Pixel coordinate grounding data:
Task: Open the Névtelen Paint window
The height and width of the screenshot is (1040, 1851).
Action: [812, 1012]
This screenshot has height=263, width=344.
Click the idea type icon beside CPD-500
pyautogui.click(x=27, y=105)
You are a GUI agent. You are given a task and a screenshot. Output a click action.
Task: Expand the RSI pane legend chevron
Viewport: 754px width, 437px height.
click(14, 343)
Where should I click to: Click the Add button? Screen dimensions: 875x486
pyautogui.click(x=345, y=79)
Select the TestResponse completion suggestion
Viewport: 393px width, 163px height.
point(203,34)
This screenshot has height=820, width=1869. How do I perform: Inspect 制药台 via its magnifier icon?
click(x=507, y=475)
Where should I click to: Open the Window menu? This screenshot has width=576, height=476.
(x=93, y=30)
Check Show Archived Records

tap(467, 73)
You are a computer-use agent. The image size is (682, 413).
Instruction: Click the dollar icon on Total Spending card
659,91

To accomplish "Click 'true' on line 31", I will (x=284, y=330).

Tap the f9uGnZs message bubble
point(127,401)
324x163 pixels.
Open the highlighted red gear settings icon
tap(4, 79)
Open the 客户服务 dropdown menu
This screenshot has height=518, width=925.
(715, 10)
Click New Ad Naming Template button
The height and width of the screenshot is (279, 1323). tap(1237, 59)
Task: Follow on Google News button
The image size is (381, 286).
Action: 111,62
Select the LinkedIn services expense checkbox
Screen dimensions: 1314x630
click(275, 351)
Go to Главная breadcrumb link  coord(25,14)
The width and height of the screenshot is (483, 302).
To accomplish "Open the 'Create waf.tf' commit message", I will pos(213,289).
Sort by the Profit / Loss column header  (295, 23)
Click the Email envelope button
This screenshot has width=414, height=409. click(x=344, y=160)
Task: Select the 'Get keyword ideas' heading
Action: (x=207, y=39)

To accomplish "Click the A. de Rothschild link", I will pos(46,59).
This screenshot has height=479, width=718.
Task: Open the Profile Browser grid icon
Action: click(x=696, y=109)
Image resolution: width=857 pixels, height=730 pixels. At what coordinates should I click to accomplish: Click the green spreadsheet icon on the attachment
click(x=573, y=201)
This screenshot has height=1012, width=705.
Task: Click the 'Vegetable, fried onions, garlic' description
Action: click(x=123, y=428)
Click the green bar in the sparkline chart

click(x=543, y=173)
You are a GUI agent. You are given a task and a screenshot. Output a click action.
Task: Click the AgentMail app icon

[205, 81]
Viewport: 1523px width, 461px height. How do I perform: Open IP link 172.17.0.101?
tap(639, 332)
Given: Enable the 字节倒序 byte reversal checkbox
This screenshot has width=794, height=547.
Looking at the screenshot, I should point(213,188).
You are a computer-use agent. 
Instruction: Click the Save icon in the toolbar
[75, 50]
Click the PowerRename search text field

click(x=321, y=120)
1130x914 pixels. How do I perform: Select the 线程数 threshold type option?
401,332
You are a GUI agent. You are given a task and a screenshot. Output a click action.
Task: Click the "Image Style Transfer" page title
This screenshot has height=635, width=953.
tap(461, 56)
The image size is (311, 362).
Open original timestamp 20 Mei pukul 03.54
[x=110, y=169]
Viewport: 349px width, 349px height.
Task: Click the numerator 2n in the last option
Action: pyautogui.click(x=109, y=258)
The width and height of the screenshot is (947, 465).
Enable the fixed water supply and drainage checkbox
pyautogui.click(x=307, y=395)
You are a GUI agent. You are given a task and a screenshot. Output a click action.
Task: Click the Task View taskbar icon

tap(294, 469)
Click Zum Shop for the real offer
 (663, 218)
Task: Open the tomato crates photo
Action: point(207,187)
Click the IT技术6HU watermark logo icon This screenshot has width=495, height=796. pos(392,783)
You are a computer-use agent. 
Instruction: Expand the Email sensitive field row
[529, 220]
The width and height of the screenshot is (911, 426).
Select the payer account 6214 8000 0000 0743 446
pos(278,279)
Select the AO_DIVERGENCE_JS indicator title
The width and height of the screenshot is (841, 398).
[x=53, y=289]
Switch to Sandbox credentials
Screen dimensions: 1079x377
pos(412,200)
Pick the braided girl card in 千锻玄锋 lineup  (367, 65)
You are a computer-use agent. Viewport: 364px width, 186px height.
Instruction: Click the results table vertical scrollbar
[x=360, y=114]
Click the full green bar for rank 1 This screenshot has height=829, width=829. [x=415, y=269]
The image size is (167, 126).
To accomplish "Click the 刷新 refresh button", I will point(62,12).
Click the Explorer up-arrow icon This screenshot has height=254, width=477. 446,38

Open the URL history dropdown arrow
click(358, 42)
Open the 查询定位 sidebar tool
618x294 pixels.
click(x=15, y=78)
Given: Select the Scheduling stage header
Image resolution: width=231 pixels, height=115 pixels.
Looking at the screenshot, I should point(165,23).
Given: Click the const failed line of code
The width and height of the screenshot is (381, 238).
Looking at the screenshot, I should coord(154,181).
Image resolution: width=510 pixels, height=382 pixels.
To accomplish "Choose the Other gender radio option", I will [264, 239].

- _Work to be completed_
Reproduce the full set of entries above exactly, without dropping a line.

- _Written reply_
Task: Open the Névtelen Paint window
The height and width of the screenshot is (1040, 1851).
Action: [812, 1012]
This screenshot has height=263, width=344.
Click the idea type icon beside CPD-500
pyautogui.click(x=27, y=105)
You are a GUI agent. You are given a task and a screenshot. Output a click action.
Task: Expand the RSI pane legend chevron
Viewport: 754px width, 437px height.
click(14, 343)
Where should I click to: Click the Add button? Screen dimensions: 875x486
pyautogui.click(x=345, y=79)
Select the TestResponse completion suggestion
Viewport: 393px width, 163px height.
point(203,34)
This screenshot has height=820, width=1869. How do I perform: Inspect 制药台 via its magnifier icon?
click(x=507, y=475)
Where should I click to: Open the Window menu? This screenshot has width=576, height=476.
(x=93, y=30)
Check Show Archived Records

tap(467, 73)
You are a computer-use agent. The image size is (682, 413).
Instruction: Click the dollar icon on Total Spending card
659,91

To accomplish "Click 'true' on line 31", I will (x=284, y=330).

Tap the f9uGnZs message bubble
point(127,401)
324x163 pixels.
Open the highlighted red gear settings icon
tap(4, 79)
Open the 客户服务 dropdown menu
This screenshot has height=518, width=925.
(715, 10)
Click New Ad Naming Template button
The height and width of the screenshot is (279, 1323). tap(1237, 59)
Task: Follow on Google News button
The image size is (381, 286).
Action: 111,62
Select the LinkedIn services expense checkbox
Screen dimensions: 1314x630
click(275, 351)
Go to Главная breadcrumb link  coord(25,14)
The width and height of the screenshot is (483, 302).
To accomplish "Open the 'Create waf.tf' commit message", I will pos(213,289).
Sort by the Profit / Loss column header  (295, 23)
Click the Email envelope button
This screenshot has width=414, height=409. click(x=344, y=160)
Task: Select the 'Get keyword ideas' heading
Action: (x=207, y=39)

To accomplish "Click the A. de Rothschild link", I will pos(46,59).
This screenshot has height=479, width=718.
Task: Open the Profile Browser grid icon
Action: click(x=696, y=109)
Image resolution: width=857 pixels, height=730 pixels. At what coordinates should I click to accomplish: Click the green spreadsheet icon on the attachment
click(x=573, y=201)
This screenshot has height=1012, width=705.
Task: Click the 'Vegetable, fried onions, garlic' description
Action: click(x=123, y=428)
Click the green bar in the sparkline chart

click(x=543, y=173)
You are a GUI agent. You are given a task and a screenshot. Output a click action.
Task: Click the AgentMail app icon

[205, 81]
Viewport: 1523px width, 461px height. How do I perform: Open IP link 172.17.0.101?
tap(639, 332)
Given: Enable the 字节倒序 byte reversal checkbox
This screenshot has width=794, height=547.
Looking at the screenshot, I should point(213,188).
You are a computer-use agent. 
Instruction: Click the Save icon in the toolbar
[75, 50]
Click the PowerRename search text field

click(x=321, y=120)
1130x914 pixels. How do I perform: Select the 线程数 threshold type option?
401,332
You are a GUI agent. You are given a task and a screenshot. Output a click action.
Task: Click the "Image Style Transfer" page title
This screenshot has height=635, width=953.
tap(461, 56)
The image size is (311, 362).
Open original timestamp 20 Mei pukul 03.54
[x=110, y=169]
Viewport: 349px width, 349px height.
Task: Click the numerator 2n in the last option
Action: pyautogui.click(x=109, y=258)
The width and height of the screenshot is (947, 465).
Enable the fixed water supply and drainage checkbox
pyautogui.click(x=307, y=395)
You are a GUI agent. You are given a task and a screenshot. Output a click action.
Task: Click the Task View taskbar icon

tap(294, 469)
Click Zum Shop for the real offer
 (663, 218)
Task: Open the tomato crates photo
Action: point(207,187)
Click the IT技术6HU watermark logo icon This screenshot has width=495, height=796. pos(392,783)
You are a computer-use agent. 
Instruction: Expand the Email sensitive field row
[529, 220]
The width and height of the screenshot is (911, 426).
Select the payer account 6214 8000 0000 0743 446
pos(278,279)
Select the AO_DIVERGENCE_JS indicator title
The width and height of the screenshot is (841, 398).
[x=53, y=289]
Switch to Sandbox credentials
Screen dimensions: 1079x377
pos(412,200)
Pick the braided girl card in 千锻玄锋 lineup  (367, 65)
You are a computer-use agent. Viewport: 364px width, 186px height.
Instruction: Click the results table vertical scrollbar
[x=360, y=114]
Click the full green bar for rank 1 This screenshot has height=829, width=829. [x=415, y=269]
The image size is (167, 126).
To accomplish "Click the 刷新 refresh button", I will point(62,12).
Click the Explorer up-arrow icon This screenshot has height=254, width=477. 446,38

Open the URL history dropdown arrow
click(358, 42)
Open the 查询定位 sidebar tool
618x294 pixels.
click(x=15, y=78)
Given: Select the Scheduling stage header
Image resolution: width=231 pixels, height=115 pixels.
Looking at the screenshot, I should point(165,23).
Given: Click the const failed line of code
The width and height of the screenshot is (381, 238).
Looking at the screenshot, I should coord(154,181).
Image resolution: width=510 pixels, height=382 pixels.
To accomplish "Choose the Other gender radio option", I will [264, 239].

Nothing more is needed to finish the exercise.